Aquellas estaban siendo las peores Navidades de su vida. Las anteriores, poco antes de cumplir los nueve, había descubierto la Gran Verdad —o la Gran Mentira, según se mire—, dejando su inocencia al otro lado de una puerta que se cerró para no volver a abrirse. Y ahora tenía que fingir por su hermano, como si nada hubiese pasado, pues el pequeño Nico todavía disfrutaría de unos años de paraíso infantil. Por eso, a punto de caer la noche del último día del año, le acompañó para entregar sus cartas y saludar a sus Majestades de Oriente, mientras sus padres inmortalizaban el momento con los teléfonos móviles a escasos metros de distancia.

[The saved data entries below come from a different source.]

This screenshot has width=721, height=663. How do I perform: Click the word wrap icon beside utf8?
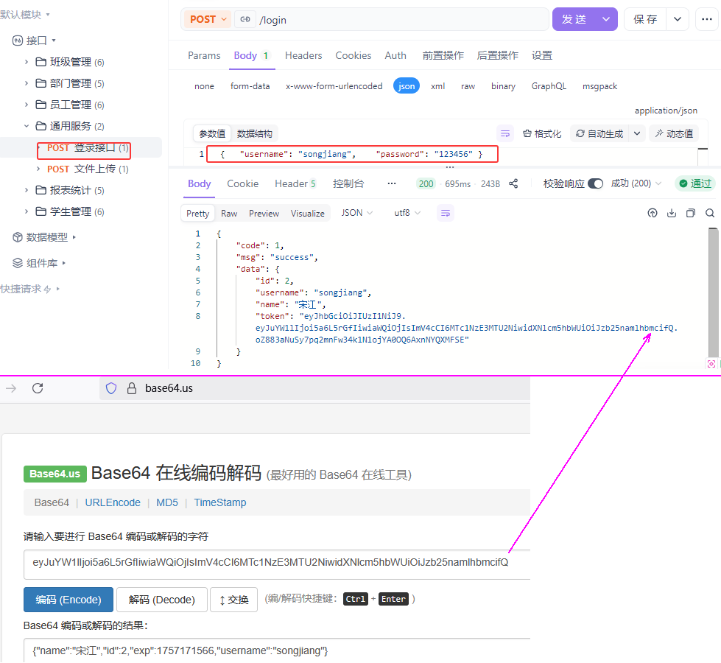point(445,213)
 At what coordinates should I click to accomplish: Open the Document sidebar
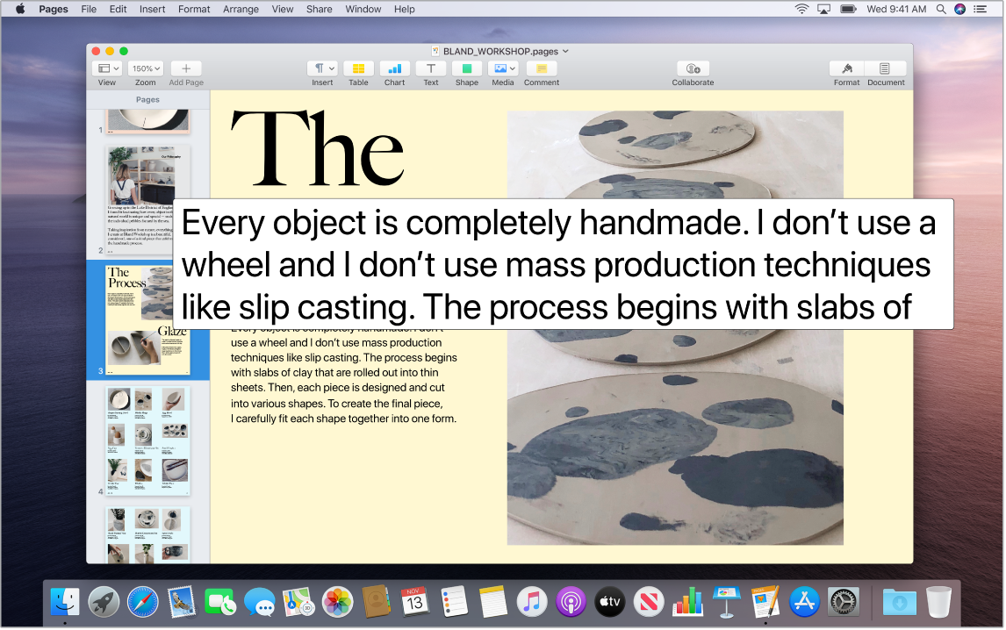click(x=885, y=68)
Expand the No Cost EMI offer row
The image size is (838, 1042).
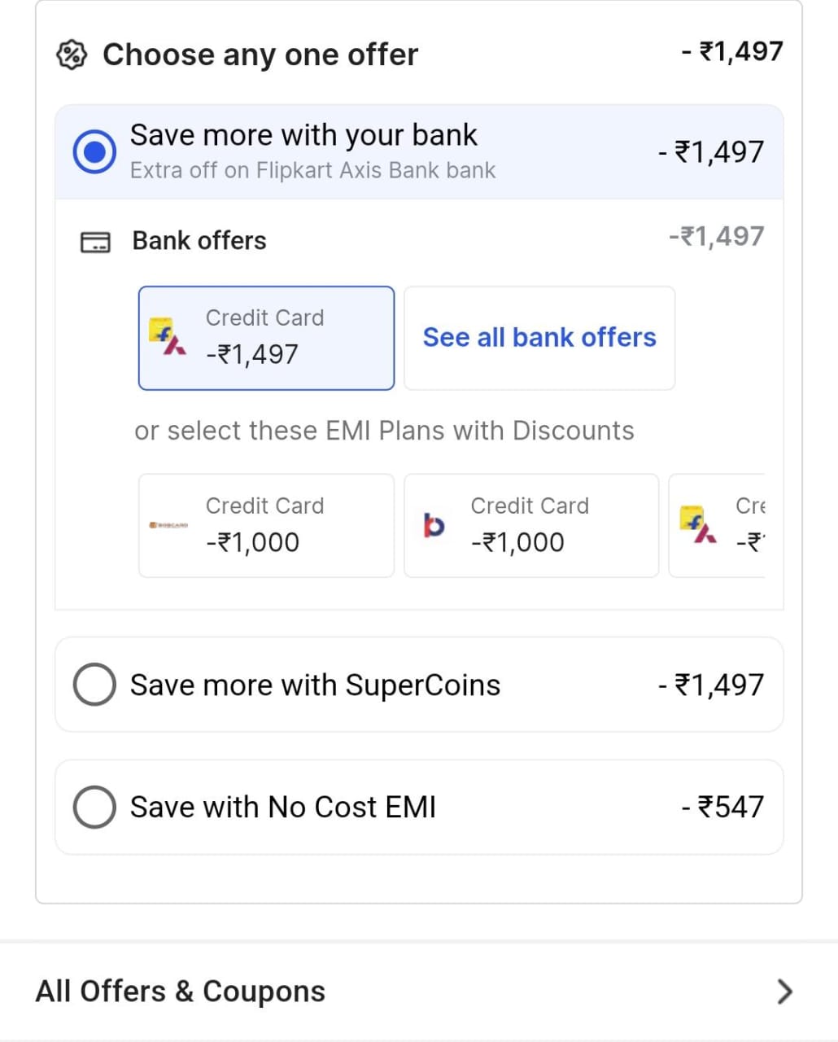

Pero su tristeza no se debía a aquel paripé. Ese nuevo curso había traído consigo a Olivia, que se había colado en su joven corazón para quedarse; por culpa de las vacaciones navideñas, llevaba demasiados días sin verla. Casi cuatro meses después de ese 8 de septiembre, no tenía la menor duda de que ella era el amor de su vida.
Cuando le llegó el turno, se dirigió hacia Baltasar y le dio su carta. El Rey Mago le dedicó una mirada paciente y benévola, que le recordó a la de los bebés. Para su sorpresa, al despedirse, le guiñó un ojo y le dijo bajito: «Nunca tengas miedo del amor».
Cinco días más tarde, tocaba cabalgata. Bajo su gorra forrada de borreguito y con varias vueltas de bufanda alrededor del cuello y de media cara, se miraba los pies mientras daba saltitos para no congelarse. Y, cuando levantó la vista, la vio frente a él. Allí estaba Olivia con esa sonrisa que cortaba el aliento. Entonces recordó las palabras de Baltasar y, con el corazón a mil, la saludó. Sin dejar de sonreírle, ella se acercó, metió la mano en su bolsillo y apoyó la cabeza sobre su hombro.
De repente y como por arte de magia, aquellas horas esperando de pie, a cinco grados de temperatura, para ver el desfile de Sus Majestades y el séquito real repartiendo caramelos como si no hubiera un mañana, dejaron de importarle. Tampoco le molestaba ya tener que sacar brillo a sus zapatos cuando volviera a casa, antes de dejarlos bajo el árbol de Navidad junto a los tres vasitos de leche, la bandejita con galletas y el barreño de agua para los camellos. Hasta le hacía gracia haber fingido atención al hojear los catálogos de juguetes de los grandes almacenes en busca de sus tres preferencias (cuando sabía de sobra lo que quería, desde hacía semanas).
Sonrió al visualizarse a sí mismo escribiendo la carta, que todos los años empezaba recordando a los Reyes Magos lo bien que se había portado los doce meses previos. O al pensar en la espera junto a su hermano Nico, con la carita resplandeciente de ilusión por entregar la carta personalmente a su Rey favorito.
Ahora todas aquellas tradiciones que habían perdido de golpe el sentido al descubrir la Gran Verdad/Mentira volvían, de pronto, a recobrarlo. Y todo gracias a ella y a ese pequeño gesto, tan grande para él. Sin duda alguna, Olivia había transformado aquellas Navidades en las mejores de su vida.